目的 对比研究采用同样原料但以不同方法制备的两种多孔生物玻璃支架材料的体外细胞相容性。方法 溶胶－凝胶法制备A/W生物活性微晶玻璃（4006材料），熔融法制备多孔生物活性玻璃（45S5材料）。体外诱导分离培养及鉴定兔骨髓基质细胞（BMSCs），通过材料浸提液细胞毒性实验（MTT法）、细胞黏附实验、倒置相差显微镜、扫描电镜和环境扫描电镜比较4006材料和45S5材料对BMSCs细胞黏附和生长的影响，并探索与材料复合的最佳BMSCs细胞悬液浓度。结果 4006材料浸提液培养1 d时，其细胞活力与纯培养液间无统计学差异（P>0.05）；但培养3 d后，其细胞活力低于纯培养液（P<0.01）。45S5材料浸提液培养的细胞活力明显低于纯培养液（P<0.01）。细胞与材料复合培养后，镜下见BMSCs在4006材料孔隙内贴壁生长良好，分泌基质活跃；而在45S5材料上细胞黏附生长较差。BMSCs与4006材料的黏附量随接种细胞浓度升高而升高，细胞悬液浓度为2×10⁷个•mL^-1时的细胞黏附量最高。结论 溶胶－凝胶法制备的A/W生物活性微晶玻璃具有良好的生物活性和细胞相容性，具有作为骨组织工程支架材料的潜能。与其复合的细胞悬液浓度需要2×107 个•mL-1或以上。

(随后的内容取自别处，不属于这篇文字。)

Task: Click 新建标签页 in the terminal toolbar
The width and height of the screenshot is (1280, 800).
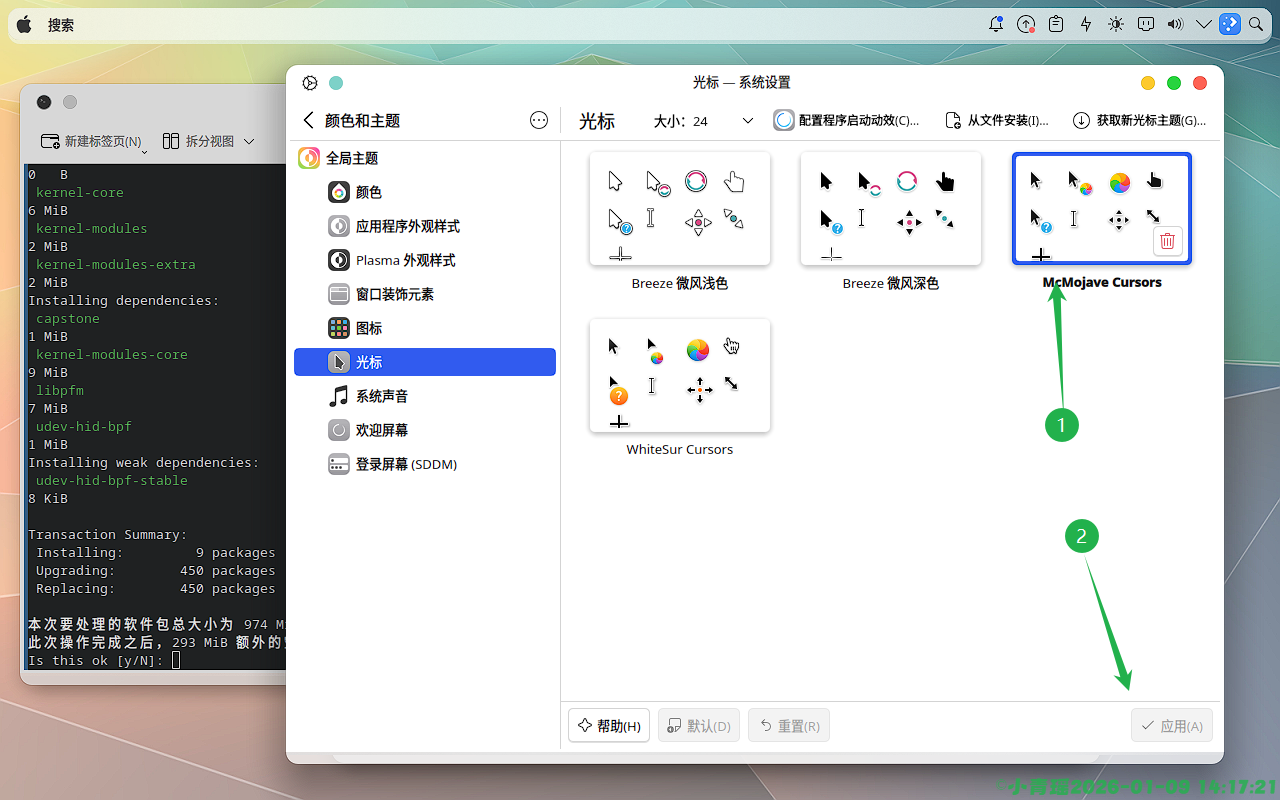Action: coord(92,142)
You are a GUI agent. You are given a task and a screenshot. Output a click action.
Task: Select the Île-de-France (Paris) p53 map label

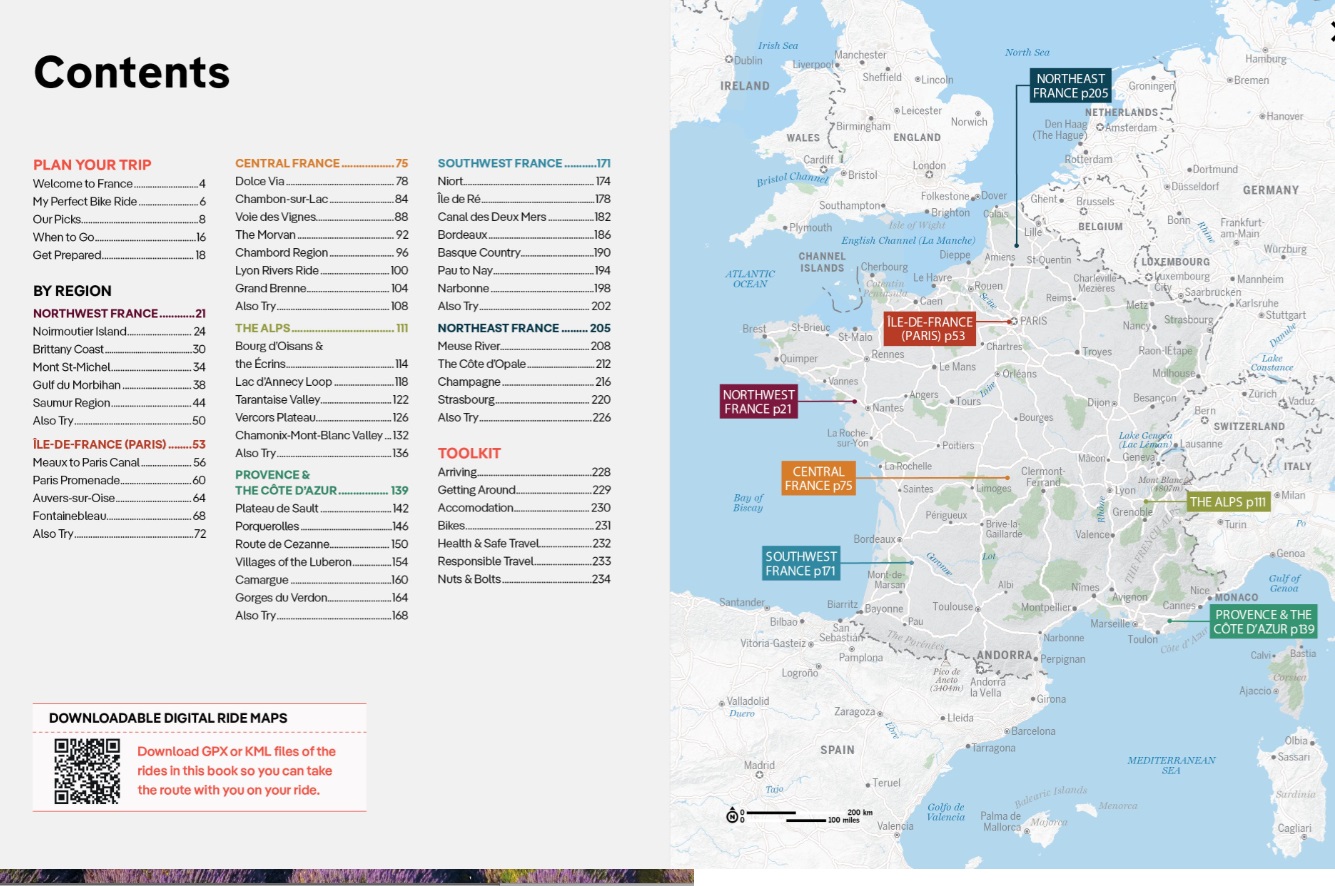click(x=929, y=329)
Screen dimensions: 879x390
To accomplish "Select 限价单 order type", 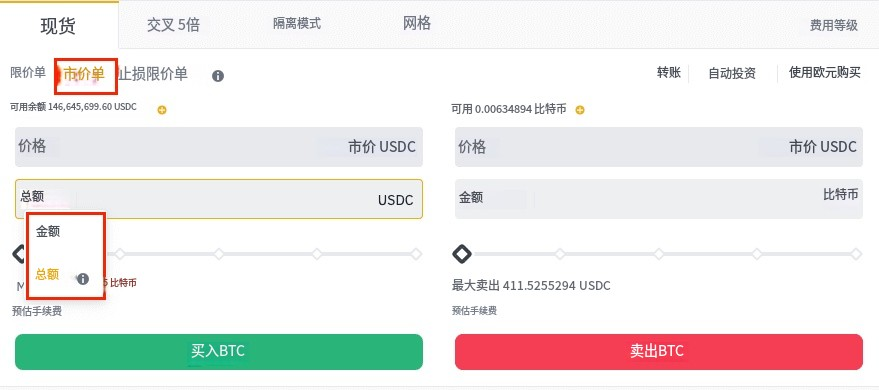I will click(28, 73).
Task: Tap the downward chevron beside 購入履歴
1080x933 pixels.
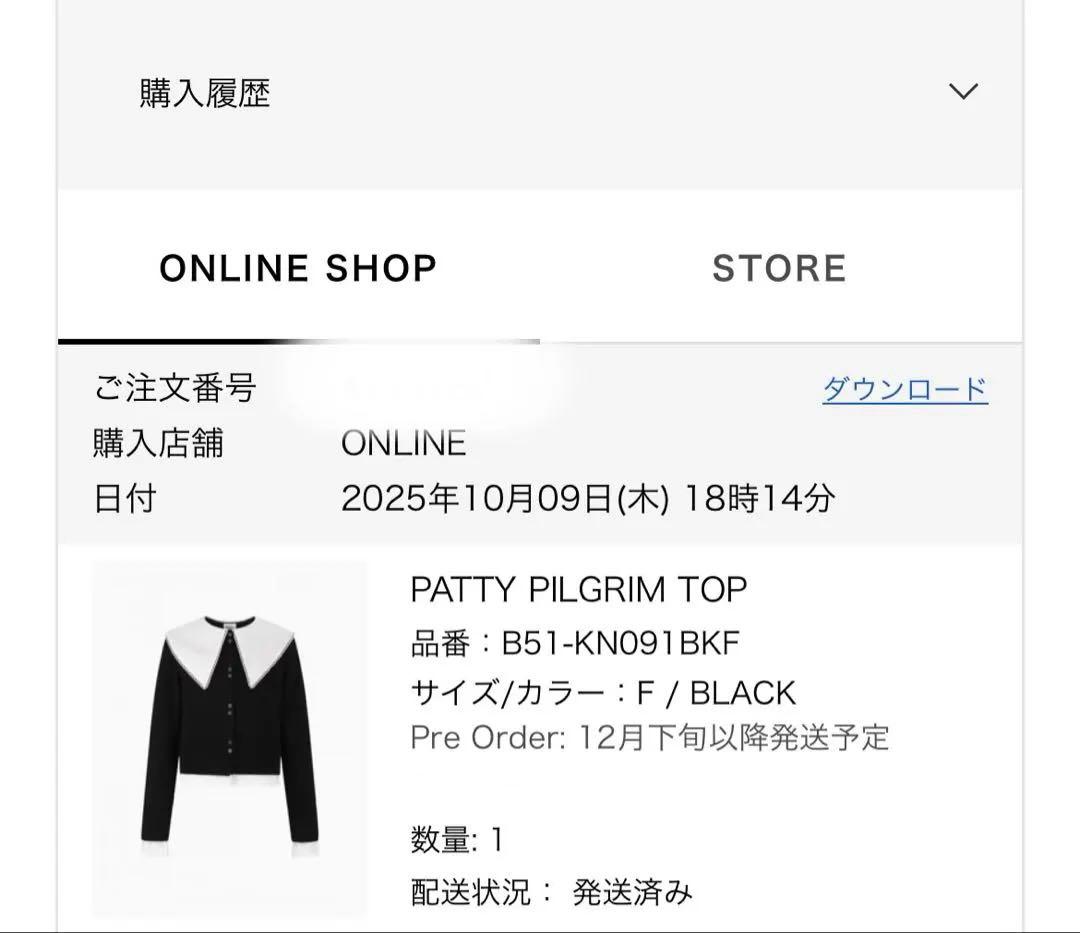Action: click(963, 92)
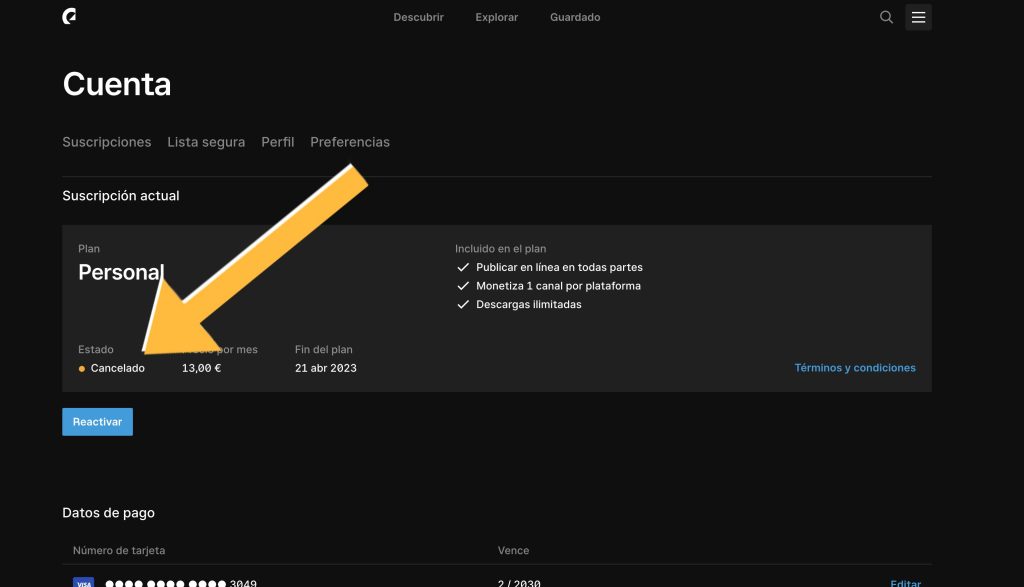1024x587 pixels.
Task: Click checkmark beside Descargas ilimitadas
Action: tap(462, 305)

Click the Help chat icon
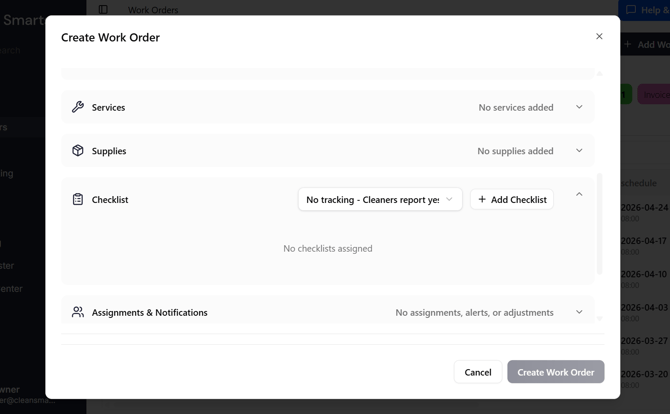631,10
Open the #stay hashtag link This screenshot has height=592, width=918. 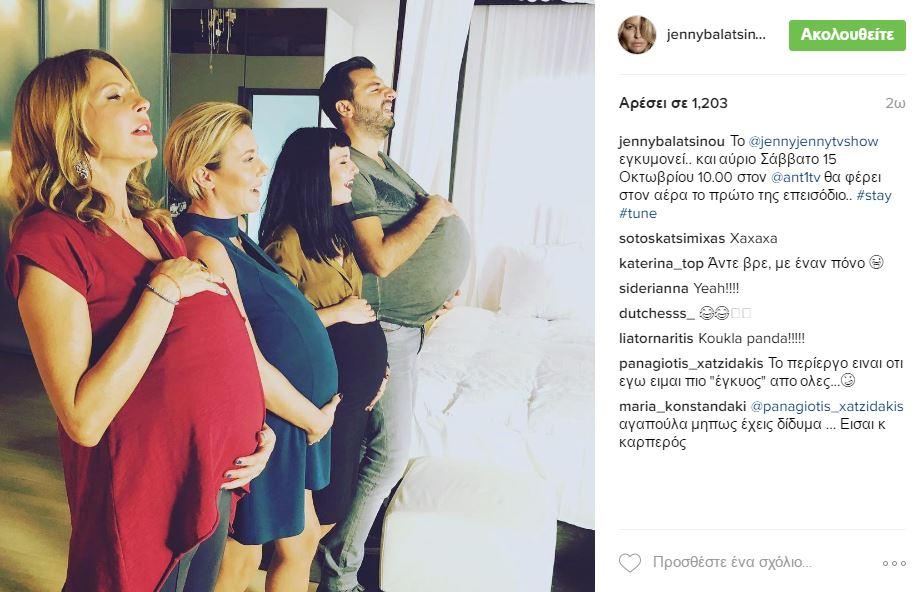tap(874, 195)
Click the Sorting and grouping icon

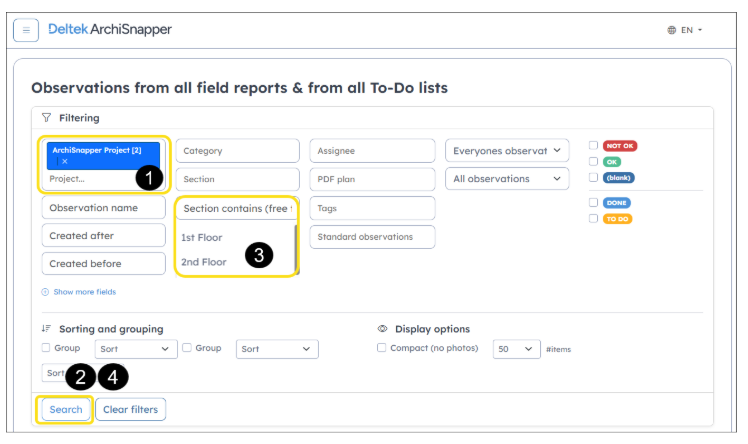click(x=46, y=329)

Cytocompatibility of two porous bioactive glass-ceramic in vitro

Objective To compare the cytocompatibility of two kinds porous bioactive glass-ceramic made by same raw materials. Methods Apatite/wollastonite bioactive glass-ceramic（4006） were prepared by sol-gel method, and bioactive glass（45S5） were prepared by melting method. Bone marrow stromal cells（BMSCs） were cultivated, differen-tiated and proliferated into osteoblasts, from a rabbit’s marrow in the differentiation culture medium with active func-tion. The viability of BMSCs cultivated with extraction of these two kinds of biomaterial, which could represent the cytotoxicity effect of 4006 and 45S5 against BMSCs, was evaluated by the MTT assay. BMSCs were seeded and co-cultivated with two kinds of biomaterial scaffolds respectively in vitro. The proliferation and biological properties of cells adhered to scaffolds were observed by inverted phase contrast microscope, scanning electron microscope（SEM）, and environmental scanning electron microscope（ESEM）, and a suitable cell amount for seeding on the scaffold was searched. Results There was no difference on the viability of BMSCs only cultured for one day by complete extract of 4006 and culture medium（P>0.05）, but there was significant difference between them when the cells had been cultured for 3 days（P<0.01）. The extract of 45S5 had significantly higher cytotoxicity than extract of culture medium（P<0.01）. The BMSCs adhered, spread, and proliferated throughout the pores of the scaffold 4006, and the amount of cells adhered to 4006 was more than to 45S5. The adhered cells to 4006 increased with the rising amount of cells seeded. And 2×107 cells•mL-1 suspension resulted in the highest cell adherence during the comparative cell adherence test. Conclusion Apatite/wollastonite bioactive glass-ceramic has good bioactivity and cytocompatibility. Therefore, it may have the potential to be a new cell vehicle for bone tissue engineering. And the suitable seeding cell amount of apatite/wollastonite bioactive glass-ceramic should be 2×107 cells•mL-1 or even more than that.